**YOUR TASK**:
Take the part of the report on the House budget amendment below that opens with the words containing "An unidentified House" and closes with "range of priorities.". Write it out again with "the budget resolution" substituted for "Joint Resolution 665".

[[ PAGE EXTRACT, beginning ]]

An unidentified House speaker said the chamber approved Joint Resolution 665 to amend the current budget, citing about $860 million in current-year surplus and $132 million from the prior year and outlining allocations for economic development, municipal funds, PREPA recovery, Medicaid match and CAPEX; the House plans a final vote on June 28 after expected notice from the oversight board.

Unidentified Speaker 1 said the House approved Joint Resolution 665 to amend the current budget and allocate roughly $993 million in available surplus across a range of priorities.

The speaker told the chamber, "Hoy la cámara de representantes demuestra con acciones" and announced what he called two actions demonstrating fiscal discipline, listing a current-year surplus of 860 million dollars and an additional 132 million from the previous year to be redirected by the measure.

[[ PAGE EXTRACT, end ]]
[[ DATA EXCERPT, beginning ]]

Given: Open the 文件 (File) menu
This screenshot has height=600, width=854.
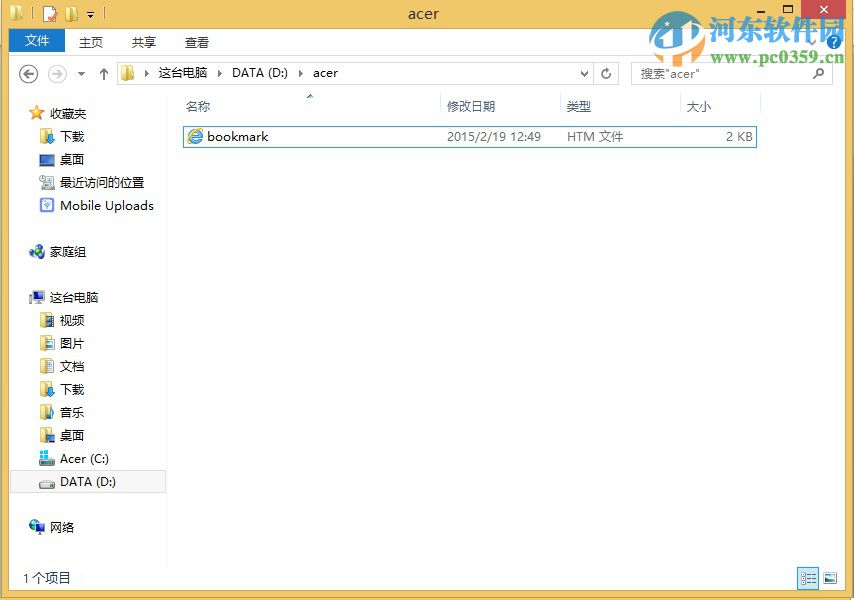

[[ DATA EXCERPT, end ]]

**YOUR RESPONSE**:
An unidentified House speaker said the chamber approved the budget resolution to amend the current budget, citing about $860 million in current-year surplus and $132 million from the prior year and outlining allocations for economic development, municipal funds, PREPA recovery, Medicaid match and CAPEX; the House plans a final vote on June 28 after expected notice from the oversight board.

Unidentified Speaker 1 said the House approved the budget resolution to amend the current budget and allocate roughly $993 million in available surplus across a range of priorities.